As per the Gauss-Jordan method, I’ll include the unit matrix \textbf{I} on the right-hand side like 

  \[ [\textbf{A}\qquad \textbf{I}]= \begin{pmatrix} ~3 & 1&|&1&0\\ -1&1&|&0&1 \end{pmatrix}.\]

And my aim is to bring the unit matrix on the left-hand side. Also the matrix on the right-hand side will be the inverse of the matrix \textbf{A}.

Ok, I’ll start now.

First of all, I’ll interchange row 1 and row 2 to get the equivalent matrix as 

  \[ [\textbf{A}\qquad \textbf{I}] = \begin{pmatrix} -1 & 1&|&0&1\\ ~3&1&|&1&0 \end{pmatrix}.\]
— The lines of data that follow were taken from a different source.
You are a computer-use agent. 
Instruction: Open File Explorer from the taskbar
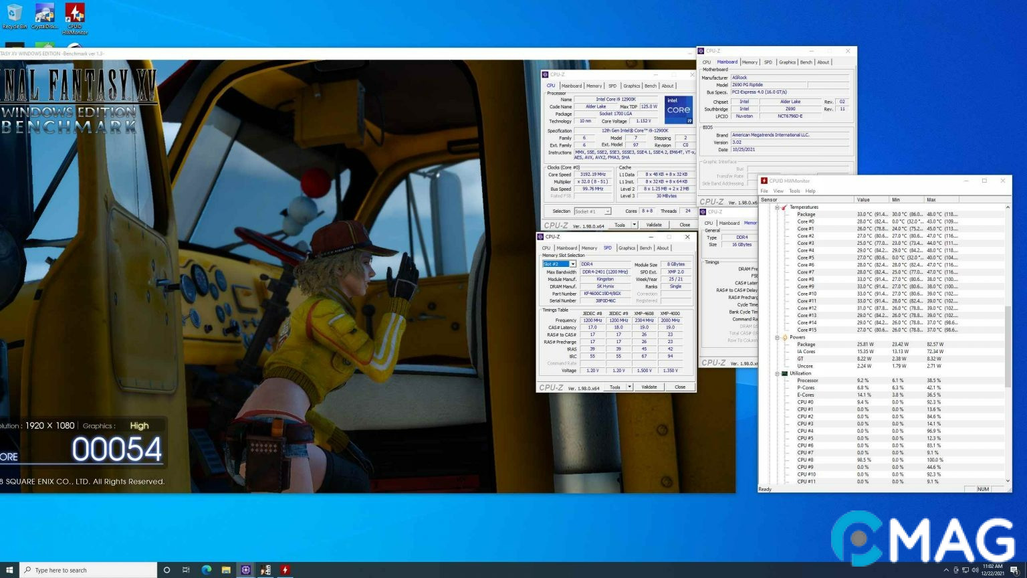pos(226,570)
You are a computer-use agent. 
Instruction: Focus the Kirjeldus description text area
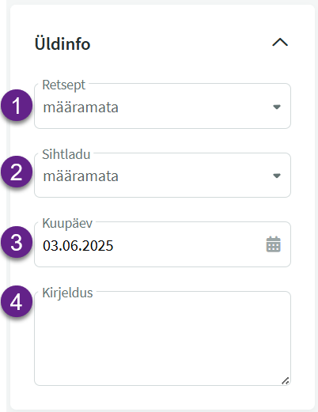162,338
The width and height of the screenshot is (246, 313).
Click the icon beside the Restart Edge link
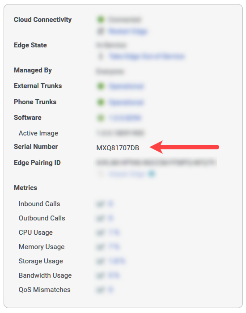[101, 31]
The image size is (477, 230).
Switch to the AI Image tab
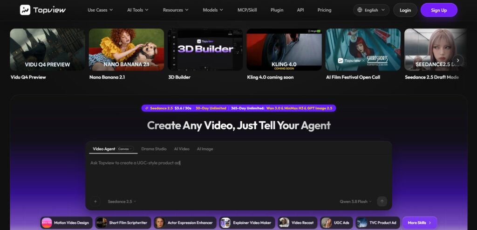click(205, 149)
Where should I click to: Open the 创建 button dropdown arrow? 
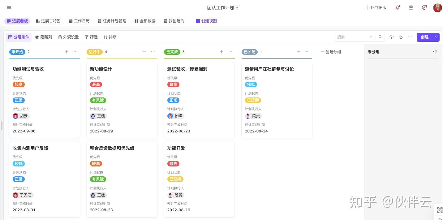(436, 37)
Now I’ll add three times row 1 with row 2. And in mathematical terms, it will be

Row 1 + 3 (Row 2).

So this gives the equivalent matrix as 

  \[ [\textbf{A}\qquad \textbf{I}] = \begin{pmatrix} -1 & 1&|&0&1\\ ~0&4&|&1&3\end{pmatrix}.\]
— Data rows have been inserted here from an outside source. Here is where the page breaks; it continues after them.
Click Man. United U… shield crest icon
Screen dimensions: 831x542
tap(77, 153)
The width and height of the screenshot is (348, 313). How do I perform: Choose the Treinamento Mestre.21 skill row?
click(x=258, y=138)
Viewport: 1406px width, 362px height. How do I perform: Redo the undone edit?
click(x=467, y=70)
Next, I’ll divide row 2 by four. Simultaneously, I’ll also multiply row 1 with (-1). And in mathematical terms, it will be

(-1) Row 1, (1/4) Row 2.

Hence the equivalent matrix matrix will be  

  \[ [\textbf{A}\qquad \textbf{I}] = \begin{pmatrix} 1 & -1&|&0&-1\\ 0&~1&|&1/4&3/4\end{pmatrix}.\]

Then I’ll add row 2 to row 1. And in mathematical terms, it will be

Row 1 + Row 2.

So the equivalent matrix is 

  \[ [\textbf{A}\qquad \textbf{I}] = \begin{pmatrix} 1 & 0&|&1/4&-1/4\\ 0&1&|&1/4&~3/4 \end{pmatrix}.\]

Now I have already got the unit matrix on the left-hand side. So that means the inverse of the matrix \textbf{A} is 

  \[ \textbf{A}^{-1} = \begin{pmatrix} 1/4&-1/4\\ 1/4&~3/4\end{pmatrix}.\]

As I can see, this is not the matrix \textbf{A}^\textbf{T}, that is 

  \[ \boxed{\textbf{A}^\textbf{T} \neq \textbf{A}^{-1}.} \]

So the conclusion is that the given matrix is not an orthogonal matrix either.

CONCLUSION

As I have seen from Step 1, the given matrix is neither a symmetric or a skew-symmetric one. Also, from Step 2, I have seen that the given matrix is not an orthogonal one either.

So the conclusion is that this specific matrix is none of the symmetric, skew-symmetric or orthogonal matrices. And this is the answer to the given example.